The ordered bits of the skeleton can also be interpreted as the vertices of an unit hypercube in M^2 dimensions. A subgroup of the symmetries of the hypercube acts on the skeletons.
Pruning Strategy 1: Since the geometric Su Doku group, GSD(R,C), acts on the skeletons, it can be used to enumerate the essentially different (ED) skeletons. More pertinently, the little group of a solution can be used to enumerate the ED skeletons. One needs to examine only the ED skeletons in order to generate full information about the whole game tree.
Note 1: This approach was implicitly taken by Red Ed in the enumeration of the Shi Doku solutions.
Note 2: As Kjell points out somewhere, the little group of
most solutions is trivial so there is no reduction in the work required in
most cases. However, in special cases of high symmetry, this can reduce the work enormously.

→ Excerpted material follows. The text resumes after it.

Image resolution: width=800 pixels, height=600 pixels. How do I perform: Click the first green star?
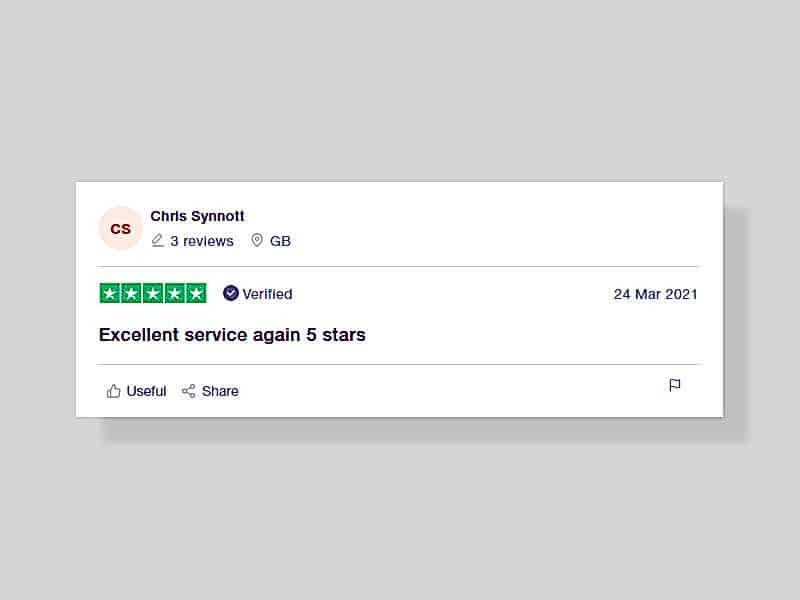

Note 3: Since the orbits of skeletons 0 and 2^(M^2)-1 are just themselves, the subgroup of the symmetries of the hypercube which act on the skeletons cannot be bigger than the subgroup of rotations of the hypercube around this body diagonal (the diagonal line which joins these two points).

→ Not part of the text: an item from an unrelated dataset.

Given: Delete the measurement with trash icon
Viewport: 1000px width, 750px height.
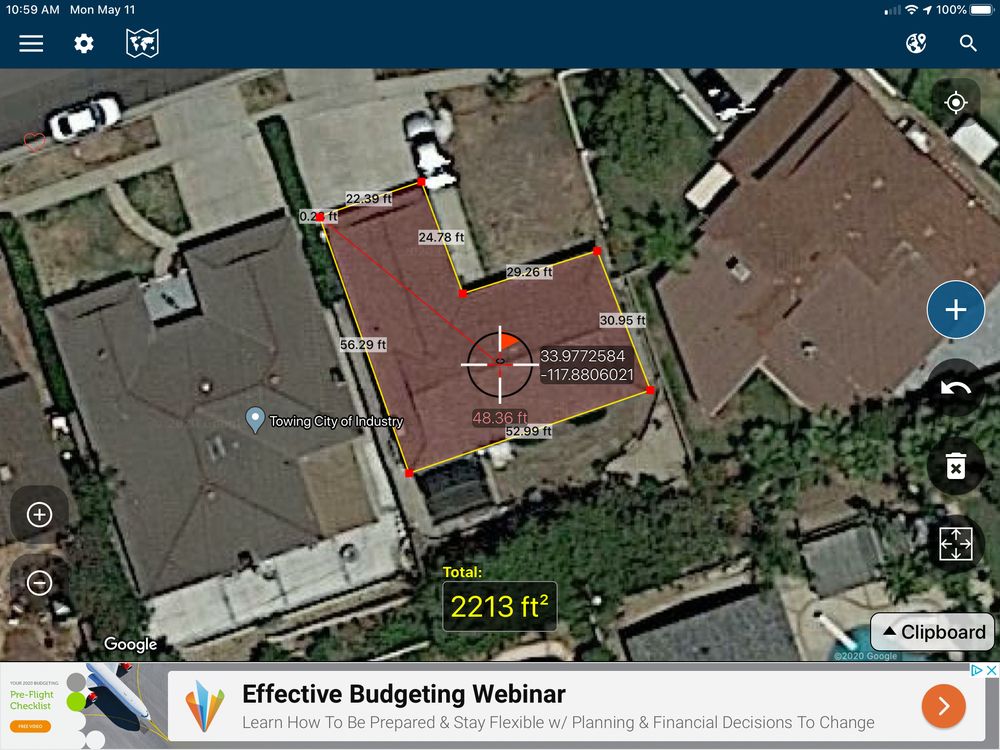Looking at the screenshot, I should pos(955,466).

Pruning Strategy 2: If one enumerates impossible skeletons, then these can be eliminated from the enumeration of all trees. Some impossible skeletons are those which have only 1's in two rows in the same block, since that would leave two rows without clues. In order to push this strategy, one needs a classification theorem about which little groups are not allowed.
Note 4: This was the structure behind the two questions in my previous post.
Pruning Strategy 3: Of course, once a puzzle has been proven to be improper, the whole subgraph below this node is automatically improper. Proof: note that the puzzle tree contains no inconsistent puzzle (ie, puzzle with zero solutions). Hence every improper puzzle in the graph has more than one solution. The removal of clues cannot decrease the number of solutions. Therefore, the result.
Note 5: Subgraphs are most easily identified by their skeletons. Once a subgraph is ruled out, one should mark these skeletons as unusable (since parts of them can be reached from other parts of the game tree).
Note 6: Skeletons are also useful enumeration tools in various proofs. For example, the best proof(s) that I have for the fact that M-1 clues are not sufficient for M>3 depend on the enumeration of equivalence classes of skeletons with M-1 clues.